***** Extract
Equipment revenue and royalties from the sale of satellite radios, components and accessories are recognized upon shipment, net of discounts and rebates. Shipping and handling costs billed to customers are recorded as revenue. Shipping and handling costs associated with shipping goods to customers are reported as a component of Cost of equipment.

 

ASC 605, Revenue Recognition, provides guidance on how and when to recognize revenues for arrangements that may involve the delivery or performance of multiple products, services and/or rights to use assets. Revenue arrangements with multiple deliverables are required to be divided into separate units of accounting if the deliverables in the arrangement meet certain criteria. Consideration must be allocated at the inception of the arrangement to all deliverables based on their relative selling price, which has been determined using vendor specific objective evidence of selling price of self-pay customers.

 

Revenue Share

 

We share a portion of our subscription revenues earned from subscribers with certain automakers. The terms of the revenue share agreements vary with each automaker, but are typically based upon the earned audio revenue as reported or gross billed audio revenue. Revenue share is recorded as an expense in our consolidated statements of comprehensive income and not as a reduction to revenue.
**********
***** Information supplied
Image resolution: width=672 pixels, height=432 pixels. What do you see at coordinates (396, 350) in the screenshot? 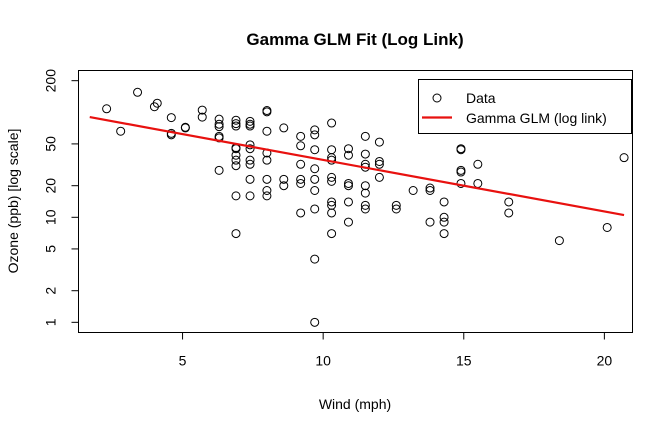
I see `x-axis: 5 10 15 20` at bounding box center [396, 350].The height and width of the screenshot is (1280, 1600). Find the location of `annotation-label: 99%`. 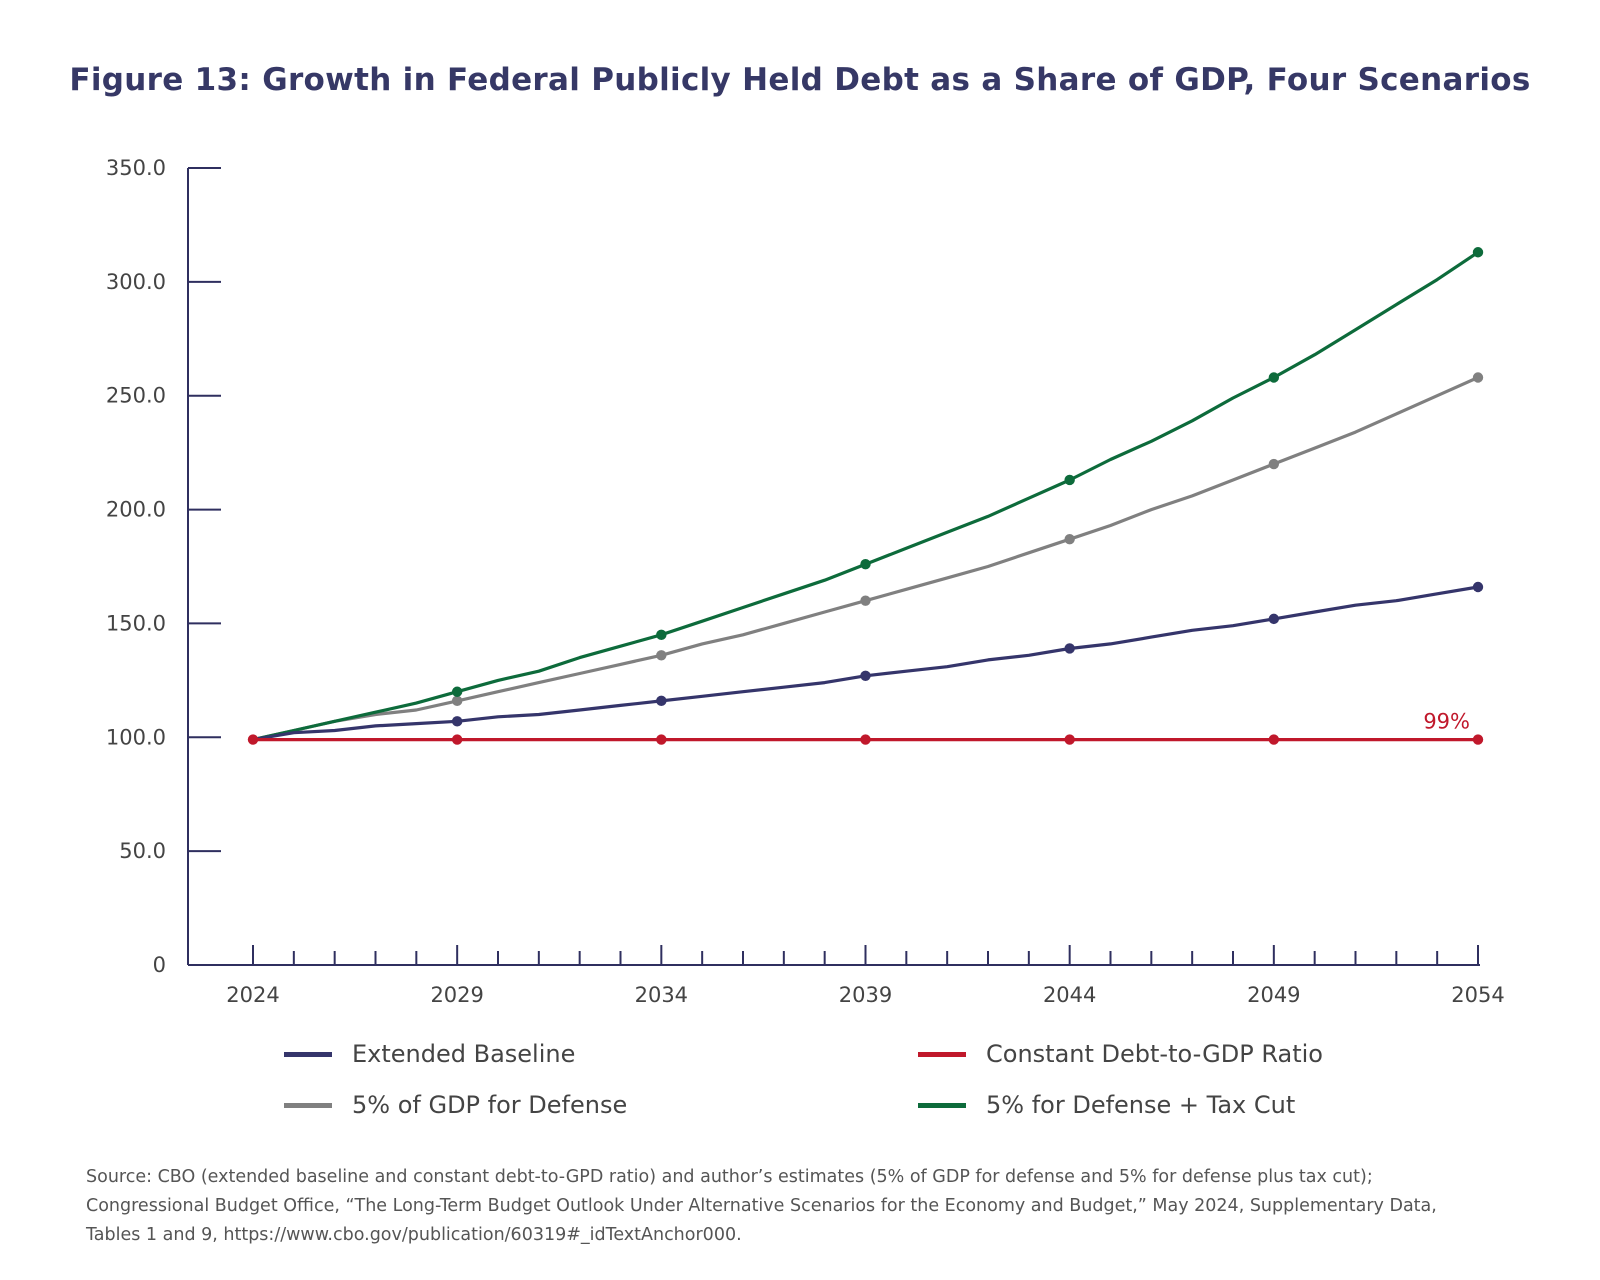

annotation-label: 99% is located at coordinates (1446, 722).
**********
• **Work item A**: Decide whether each statement agrees with the revenue recognition text, answering yes or no and quoting the words of the text that decide it: (i) shipping and handling costs billed to customers count as revenue; (ii) revenue share is treated as a reduction to revenue; (iii) the revenue share terms are the same for every automaker.
• **Work item B**: Write a continuation of the revenue recognition text, starting after its last sentence.
The material placed after the revenue recognition text comes from a separate source.

• **Final answer A**:
(i) Yes: "Shipping and handling costs billed to customers are recorded as revenue."
(ii) No: "Revenue share is recorded as an expense in our consolidated statements of comprehensive income and not as a reduction to revenue."
(iii) No: "The terms of the revenue share agreements vary with each automaker"

• **Final answer B**:
Programming Costs

 

Programming costs which are for a specified number of events are amortized on an event-by-event basis; programming costs which are for a specified season or period are amortized over the season or period on a straight-line basis. We allocate a portion of certain programming costs which are related to sponsorship and marketing activities to Sales and marketing expense on a straight-line basis over the term of the agreement.

 

 

IV- 10

 


 

 

SIRIUS XM RADIO INC. AND SUBSIDIARIES

NOTES TO CONSOLIDATED FINANCIAL STATEMENTS - Continued

(Dollar amounts in thousands, unless otherwise stated)

 

 

 

Advertising Costs

 

Media is expensed when aired and advertising production costs are expensed as incurred. Market development funds consist of fixed and variable payments to reimburse retailers for the cost of advertising and other product awareness activities. Fixed market development funds are expensed over the periods specified in the applicable agreement; variable costs are expensed when the media is aired and production costs are expensed as incurred. During the years ended December 31, 2012, 2011 and 2010, we recorded advertising costs of $139,830, $116,694 and $110,050, respectively. These costs are reflected in Sales and marketing expense in our consolidated statements of comprehensive income.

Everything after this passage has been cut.